Flexibility, Patience, and Caring
One other crucial thing that has not changed at he University Writing Center is our commitment to treating all UofL writers with respect and empathy. We are writers, just as you are, and we are living through unnerving and stressful times, just as you are. We know that getting through this difficult time will require flexibility, patience, and caring, on all our parts, and we commit ourselves to those values in working with all writers.
We look forward to working with you in the weeks ahead.
When considering strategies for staying emotionally and physically healthy during these times of closed borders, social distancing, and toilet paper depletion, for most people writing would be an unlikely choice. Writing does, after all, carry a reputation for being a solitary enterprise. I do, however, believe that writing offers great potential to help many navigate these tough times and here’s why.
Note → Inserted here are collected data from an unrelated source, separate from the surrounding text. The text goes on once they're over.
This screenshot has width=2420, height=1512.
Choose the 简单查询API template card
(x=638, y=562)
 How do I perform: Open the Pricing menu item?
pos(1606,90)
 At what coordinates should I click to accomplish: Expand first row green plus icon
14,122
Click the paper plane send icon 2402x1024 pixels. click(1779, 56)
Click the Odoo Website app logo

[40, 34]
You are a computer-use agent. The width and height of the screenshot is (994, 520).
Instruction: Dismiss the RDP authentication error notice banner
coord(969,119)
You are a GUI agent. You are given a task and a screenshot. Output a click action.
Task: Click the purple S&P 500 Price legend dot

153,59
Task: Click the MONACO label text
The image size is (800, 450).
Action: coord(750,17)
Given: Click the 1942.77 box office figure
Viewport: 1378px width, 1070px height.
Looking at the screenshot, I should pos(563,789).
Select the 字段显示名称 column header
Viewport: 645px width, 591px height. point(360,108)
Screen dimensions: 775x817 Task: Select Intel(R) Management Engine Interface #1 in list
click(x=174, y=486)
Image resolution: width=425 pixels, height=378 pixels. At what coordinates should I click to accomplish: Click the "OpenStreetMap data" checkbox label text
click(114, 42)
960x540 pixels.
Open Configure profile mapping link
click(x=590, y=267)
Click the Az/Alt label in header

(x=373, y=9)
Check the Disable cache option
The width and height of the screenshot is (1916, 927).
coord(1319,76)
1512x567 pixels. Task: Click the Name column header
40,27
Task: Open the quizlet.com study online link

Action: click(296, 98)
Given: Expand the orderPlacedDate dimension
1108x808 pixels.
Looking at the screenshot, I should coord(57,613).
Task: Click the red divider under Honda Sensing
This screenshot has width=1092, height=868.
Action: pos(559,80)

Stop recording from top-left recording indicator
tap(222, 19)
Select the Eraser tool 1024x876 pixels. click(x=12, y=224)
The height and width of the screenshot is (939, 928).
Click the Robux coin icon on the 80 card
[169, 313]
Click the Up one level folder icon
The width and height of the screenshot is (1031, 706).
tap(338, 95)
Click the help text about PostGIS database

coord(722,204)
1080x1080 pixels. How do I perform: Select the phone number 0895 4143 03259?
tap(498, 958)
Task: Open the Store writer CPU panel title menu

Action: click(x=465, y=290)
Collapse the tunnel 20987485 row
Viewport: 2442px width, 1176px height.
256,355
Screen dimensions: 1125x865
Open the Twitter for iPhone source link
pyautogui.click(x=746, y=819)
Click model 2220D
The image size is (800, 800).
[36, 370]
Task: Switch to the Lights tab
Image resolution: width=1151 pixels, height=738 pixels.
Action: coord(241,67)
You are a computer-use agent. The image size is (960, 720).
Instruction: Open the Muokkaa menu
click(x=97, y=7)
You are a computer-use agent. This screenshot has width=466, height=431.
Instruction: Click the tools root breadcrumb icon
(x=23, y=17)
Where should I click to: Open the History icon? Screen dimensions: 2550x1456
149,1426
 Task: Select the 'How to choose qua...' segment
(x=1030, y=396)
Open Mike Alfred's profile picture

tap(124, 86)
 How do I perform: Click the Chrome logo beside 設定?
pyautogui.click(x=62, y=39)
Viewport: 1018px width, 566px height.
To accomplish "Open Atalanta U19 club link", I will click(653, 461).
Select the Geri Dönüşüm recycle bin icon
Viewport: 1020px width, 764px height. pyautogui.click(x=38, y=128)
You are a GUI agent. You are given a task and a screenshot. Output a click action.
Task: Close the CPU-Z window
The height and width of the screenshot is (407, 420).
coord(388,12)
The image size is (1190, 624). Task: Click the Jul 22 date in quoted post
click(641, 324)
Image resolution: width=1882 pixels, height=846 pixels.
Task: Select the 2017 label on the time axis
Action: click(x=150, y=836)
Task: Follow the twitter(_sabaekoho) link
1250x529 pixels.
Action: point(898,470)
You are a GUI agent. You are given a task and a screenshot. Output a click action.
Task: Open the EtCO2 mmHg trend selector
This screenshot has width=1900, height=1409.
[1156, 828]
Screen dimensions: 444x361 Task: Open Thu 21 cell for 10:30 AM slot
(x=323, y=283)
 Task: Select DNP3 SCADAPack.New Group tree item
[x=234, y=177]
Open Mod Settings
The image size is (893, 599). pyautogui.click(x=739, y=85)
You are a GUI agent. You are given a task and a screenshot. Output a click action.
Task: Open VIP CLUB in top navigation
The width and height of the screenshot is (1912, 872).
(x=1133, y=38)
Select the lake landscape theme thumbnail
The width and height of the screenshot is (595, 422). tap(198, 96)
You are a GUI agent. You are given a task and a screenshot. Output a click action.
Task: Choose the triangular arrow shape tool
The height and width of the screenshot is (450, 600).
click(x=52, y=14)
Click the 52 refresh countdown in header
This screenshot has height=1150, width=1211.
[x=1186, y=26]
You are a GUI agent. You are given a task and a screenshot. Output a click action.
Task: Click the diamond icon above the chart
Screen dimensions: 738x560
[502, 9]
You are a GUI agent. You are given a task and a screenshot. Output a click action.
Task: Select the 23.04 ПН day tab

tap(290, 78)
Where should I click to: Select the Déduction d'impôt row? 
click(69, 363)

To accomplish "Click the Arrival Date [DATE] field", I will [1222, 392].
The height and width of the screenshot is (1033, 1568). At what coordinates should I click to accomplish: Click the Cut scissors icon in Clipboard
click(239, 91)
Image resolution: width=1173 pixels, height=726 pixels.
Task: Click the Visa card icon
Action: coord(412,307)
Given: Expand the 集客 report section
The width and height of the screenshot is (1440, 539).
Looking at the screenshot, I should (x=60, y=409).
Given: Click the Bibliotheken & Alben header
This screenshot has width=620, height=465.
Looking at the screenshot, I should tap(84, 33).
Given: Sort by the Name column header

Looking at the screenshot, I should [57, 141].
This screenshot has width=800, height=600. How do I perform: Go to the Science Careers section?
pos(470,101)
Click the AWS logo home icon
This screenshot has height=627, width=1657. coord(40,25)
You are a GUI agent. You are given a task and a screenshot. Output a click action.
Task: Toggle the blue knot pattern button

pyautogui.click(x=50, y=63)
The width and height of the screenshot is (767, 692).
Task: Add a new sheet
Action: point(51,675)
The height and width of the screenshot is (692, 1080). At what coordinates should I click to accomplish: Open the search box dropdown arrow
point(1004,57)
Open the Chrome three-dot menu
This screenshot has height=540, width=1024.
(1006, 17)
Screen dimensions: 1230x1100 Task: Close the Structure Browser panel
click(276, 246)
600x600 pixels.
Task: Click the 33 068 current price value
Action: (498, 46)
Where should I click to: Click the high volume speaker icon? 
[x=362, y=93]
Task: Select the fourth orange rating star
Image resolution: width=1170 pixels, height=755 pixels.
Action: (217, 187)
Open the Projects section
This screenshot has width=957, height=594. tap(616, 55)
The importance of having projects. For those with an ample amount of free time, having a project, or projects, can be a fun and rewarding way to learn and stay occupied. My wife, a junior high science teacher now instructing entirely online, has a loom and is in a weaving frenzy. I’ve started gardening a bit and trying to get better at home repairs. It seems I’m not alone in taking on these tasks either—yesterday while driving around, I noticed what seemed to be a Louisvillian ghost town suddenly transform into a dense expanse of cars parked in front of Lowe’s.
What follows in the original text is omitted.